◆ **TO DO**: Please copy exactly the line containing "Open the 活动 events sidebar icon" and every line after it, through the last line of the records below, leaving out all pictures.

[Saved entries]
▼▼▼

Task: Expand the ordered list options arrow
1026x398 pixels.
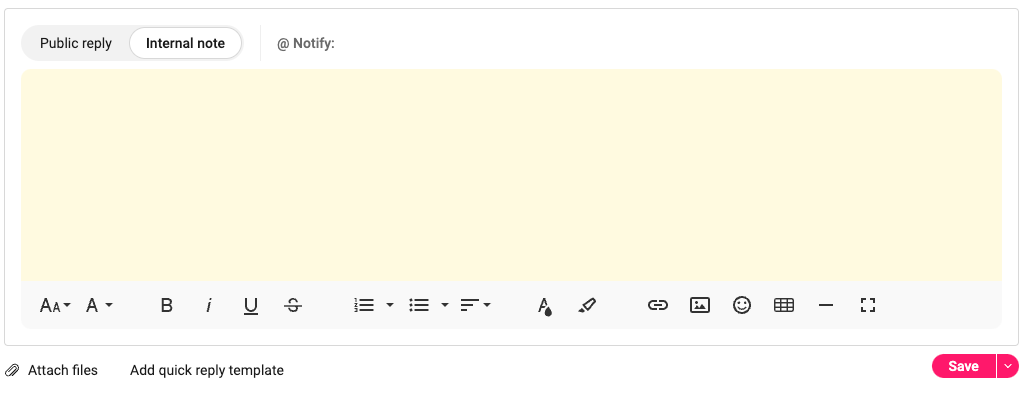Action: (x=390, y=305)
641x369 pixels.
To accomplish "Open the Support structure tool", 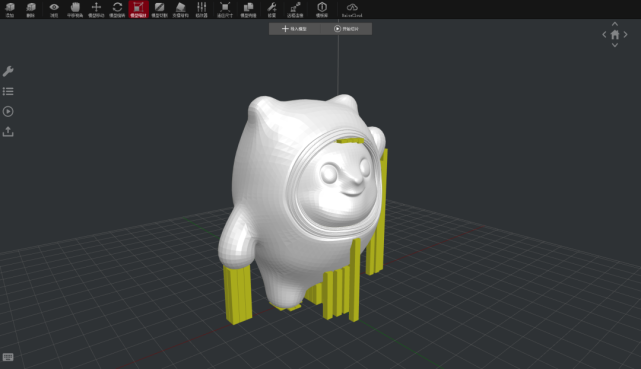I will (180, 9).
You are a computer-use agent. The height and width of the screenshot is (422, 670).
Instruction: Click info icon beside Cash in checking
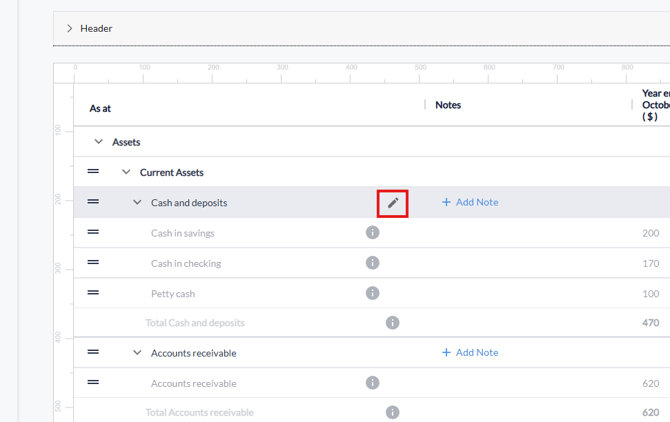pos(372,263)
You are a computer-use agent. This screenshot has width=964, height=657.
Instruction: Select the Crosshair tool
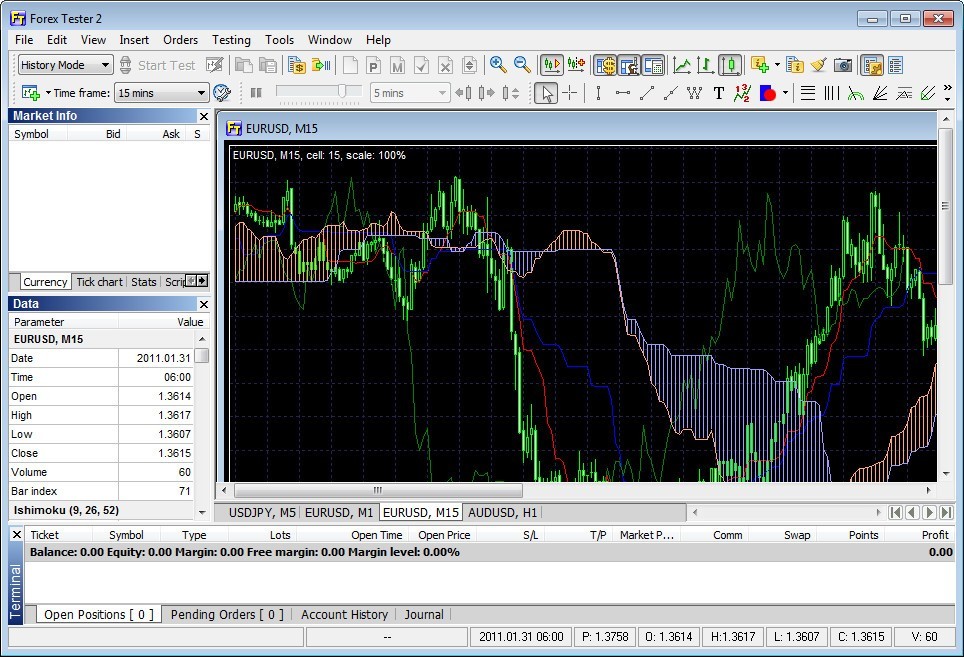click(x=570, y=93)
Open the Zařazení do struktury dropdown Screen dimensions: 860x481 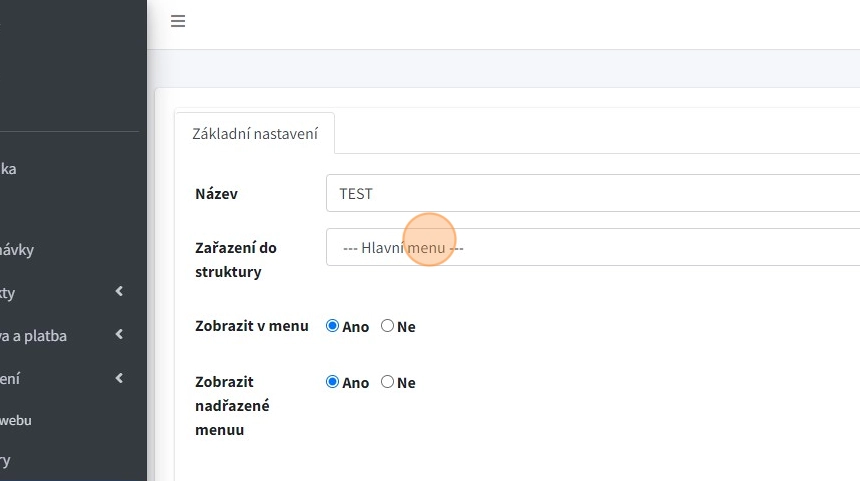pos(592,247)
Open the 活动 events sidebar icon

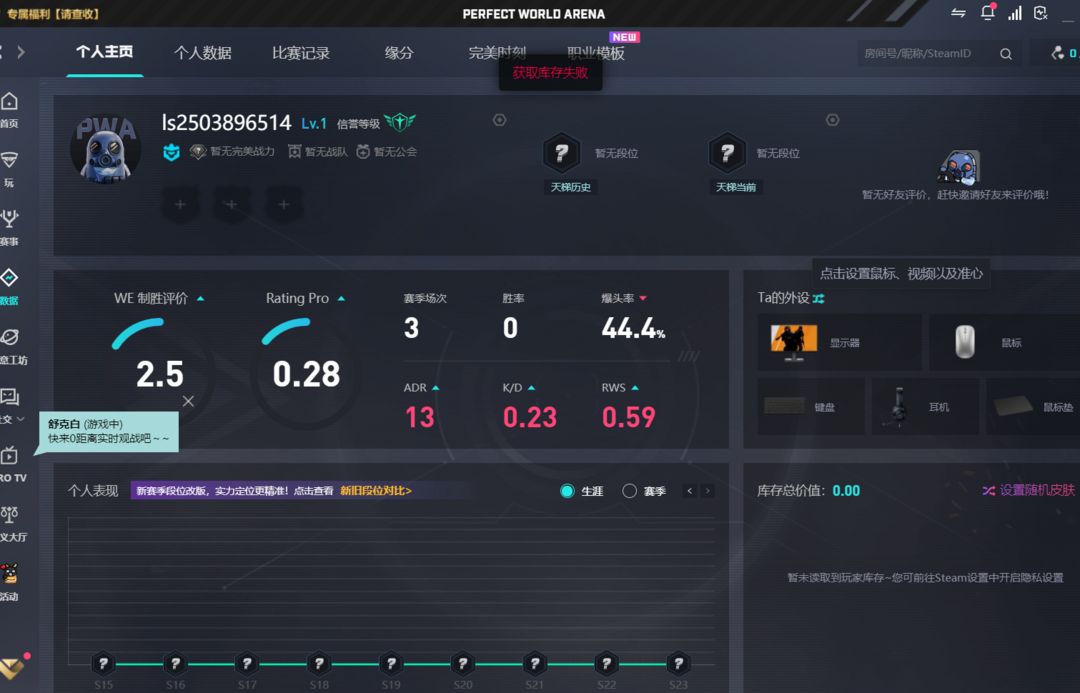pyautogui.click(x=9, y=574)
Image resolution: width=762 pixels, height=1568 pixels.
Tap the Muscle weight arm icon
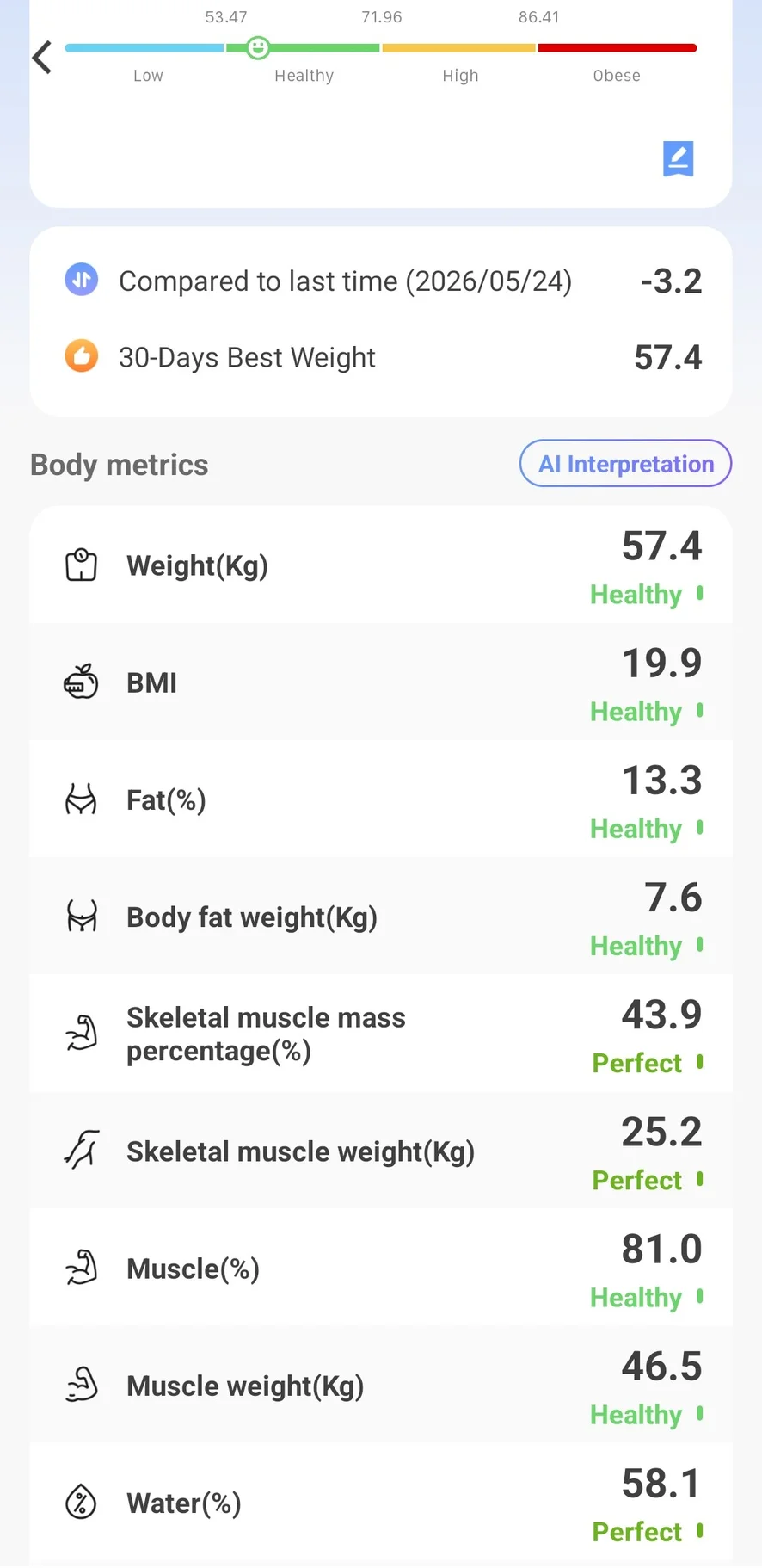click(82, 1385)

▲▲▲

◆ **ANSWER AREA**:
Open the 活动 events sidebar icon

pyautogui.click(x=9, y=574)
Image resolution: width=762 pixels, height=1568 pixels.
Tap the Muscle weight arm icon
click(82, 1385)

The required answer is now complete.